Of course, many children can lucid dream naturally and they are unlikely to be meditators. But they do daydream more and visualize dreams as they go to sleep, which is how they master the art. So it's a very valuable skill to have - to simply meditate and visualize as you go to sleep.

MYTH #3. Lucid dreaming is a New Age fad - not science.
A friend actually said to me once, "Lucid dreaming? Do you really believe in all that?" This goes to show just how silly myths about lucid dreaming still lurk in the general population (and prevent people from trying it themselves).
The ability to 'wake up' in your dreams is not a New Age theory - indeed, it has been subject to scientific testing in the lab and proven to be real.
In the 1980s, Dr Stephen LaBerge published his experiments of communication between a lucid dreamer with the outside world, through pre-determined eye movements performed within the dream.
Later, in 2009, German scientists at the Neurological Laboratory in Frankfurt measured the brainwave frequencies of lucid dreamers. Quite amazingly, their dreaming brains proved to be highly active in the GAMMA range - and that is more active than your brain is right now!
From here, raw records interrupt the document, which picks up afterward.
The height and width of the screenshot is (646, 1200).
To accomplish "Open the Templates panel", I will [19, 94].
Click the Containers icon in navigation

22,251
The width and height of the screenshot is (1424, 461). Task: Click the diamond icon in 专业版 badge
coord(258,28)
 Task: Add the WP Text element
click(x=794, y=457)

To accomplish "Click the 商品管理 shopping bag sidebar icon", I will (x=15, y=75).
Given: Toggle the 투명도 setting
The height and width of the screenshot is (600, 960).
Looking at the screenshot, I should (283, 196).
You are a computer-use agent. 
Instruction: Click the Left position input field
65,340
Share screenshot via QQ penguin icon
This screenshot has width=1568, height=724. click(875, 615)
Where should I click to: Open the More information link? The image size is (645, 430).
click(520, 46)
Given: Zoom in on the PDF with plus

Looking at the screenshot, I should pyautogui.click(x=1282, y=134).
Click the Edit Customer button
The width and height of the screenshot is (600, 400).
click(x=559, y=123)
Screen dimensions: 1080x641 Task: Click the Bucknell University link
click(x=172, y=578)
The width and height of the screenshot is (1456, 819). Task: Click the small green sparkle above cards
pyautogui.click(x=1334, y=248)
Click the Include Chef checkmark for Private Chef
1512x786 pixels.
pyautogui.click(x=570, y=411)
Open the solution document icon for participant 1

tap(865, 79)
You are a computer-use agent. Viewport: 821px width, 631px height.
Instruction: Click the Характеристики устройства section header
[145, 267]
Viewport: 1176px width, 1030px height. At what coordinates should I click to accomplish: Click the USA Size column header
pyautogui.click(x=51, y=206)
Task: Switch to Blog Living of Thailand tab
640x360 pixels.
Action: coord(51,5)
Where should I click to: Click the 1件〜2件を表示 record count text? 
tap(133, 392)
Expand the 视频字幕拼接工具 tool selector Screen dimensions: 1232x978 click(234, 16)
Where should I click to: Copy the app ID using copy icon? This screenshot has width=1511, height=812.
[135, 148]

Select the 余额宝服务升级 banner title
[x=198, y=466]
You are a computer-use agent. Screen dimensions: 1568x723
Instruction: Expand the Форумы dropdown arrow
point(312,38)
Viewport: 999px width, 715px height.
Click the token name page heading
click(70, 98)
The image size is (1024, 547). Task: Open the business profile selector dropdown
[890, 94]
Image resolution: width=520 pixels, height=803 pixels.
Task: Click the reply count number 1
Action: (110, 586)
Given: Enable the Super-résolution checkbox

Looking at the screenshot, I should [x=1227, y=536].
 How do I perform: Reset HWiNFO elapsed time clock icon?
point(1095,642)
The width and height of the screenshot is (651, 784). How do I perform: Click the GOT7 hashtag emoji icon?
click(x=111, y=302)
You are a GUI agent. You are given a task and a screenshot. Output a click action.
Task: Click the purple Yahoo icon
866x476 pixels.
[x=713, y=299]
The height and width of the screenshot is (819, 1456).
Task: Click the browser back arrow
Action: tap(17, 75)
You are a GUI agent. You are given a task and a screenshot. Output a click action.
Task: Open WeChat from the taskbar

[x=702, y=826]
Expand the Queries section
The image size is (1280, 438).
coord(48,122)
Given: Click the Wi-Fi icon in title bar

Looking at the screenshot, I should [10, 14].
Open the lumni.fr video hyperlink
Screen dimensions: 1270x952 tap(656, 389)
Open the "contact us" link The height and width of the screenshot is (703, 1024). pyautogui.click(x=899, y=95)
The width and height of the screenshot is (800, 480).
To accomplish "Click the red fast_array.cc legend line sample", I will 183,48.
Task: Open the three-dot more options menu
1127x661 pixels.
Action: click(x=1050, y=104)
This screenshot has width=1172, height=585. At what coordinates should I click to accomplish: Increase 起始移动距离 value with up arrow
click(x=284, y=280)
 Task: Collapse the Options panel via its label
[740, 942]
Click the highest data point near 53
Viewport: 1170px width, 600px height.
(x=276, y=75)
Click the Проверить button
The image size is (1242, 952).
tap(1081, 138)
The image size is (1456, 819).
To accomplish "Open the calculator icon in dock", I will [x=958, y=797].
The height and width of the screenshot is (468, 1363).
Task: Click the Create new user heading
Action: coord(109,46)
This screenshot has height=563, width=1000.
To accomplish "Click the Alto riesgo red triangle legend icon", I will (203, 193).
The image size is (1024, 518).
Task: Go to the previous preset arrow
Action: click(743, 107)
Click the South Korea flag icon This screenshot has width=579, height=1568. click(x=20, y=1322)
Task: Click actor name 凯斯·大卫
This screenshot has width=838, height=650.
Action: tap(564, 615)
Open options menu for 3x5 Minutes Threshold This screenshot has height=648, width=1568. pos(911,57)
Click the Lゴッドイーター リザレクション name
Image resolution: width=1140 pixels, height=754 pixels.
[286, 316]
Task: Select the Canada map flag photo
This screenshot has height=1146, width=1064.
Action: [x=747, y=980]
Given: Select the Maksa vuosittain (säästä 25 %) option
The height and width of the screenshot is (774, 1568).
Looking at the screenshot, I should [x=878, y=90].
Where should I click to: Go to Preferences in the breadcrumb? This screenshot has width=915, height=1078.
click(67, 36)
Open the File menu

MYTH #4. There is a big secret to lucid dreaming that I'll never know.
I believe everyone has the ability to lucid dream. (You already dream. And you are already conscious. It's just a case of combining the two mental states - and it really isn't that hard when you know how.)
Don't believe the myth about lucid dreaming that it belongs to an elite club of people with special mental skills who are dedicated to years of training. It simply isn't true. Lucid dreamers come from all walks of life, among a range of age groups, and they have a wide range of IQs.
There is no "secret" to lucid dreaming - but rather, a collection of techniques that will enhance your ability to become conscious within dreams. You may have your first lucid dream tonight, but you will probably not become an expert overnight. Think of it as a process, like learning to play piano. (Except lucid dreaming is a lot easier than learning to play the piano expertly!)

MYTH #5. If you die in a lucid dream, you wake up.
This myth was probably born from the idea that if you die in a dream, you die in real life. It's another one from Hollywood, I'm afraid. And neither are true.
I have died in regular dreams and in lucid dreams and, well, I have never died in real life! Equally, when I die in a lucid dream it doesn't result in waking up. Instead I just emerge in a new dream scene, either as a new character, or myself in a different time (maybe like a flashback) or however else my subconscious wants me to perceive this plot twist.
It's possible you could wake up from a dream about dying, particularly if you go splat over the edge of a cliff and the shock wakes you up! But this is by no means a default reaction in the brain.
Incidentally, if you want to wake up from a lucid dream (although I can't think why you would) the best way is to shout "Wake up!" while opening and closing your eyes. I used to do this to escape from nightmares, although I later learned to convert this state to lucidity and continue the dream along a more pleasant route.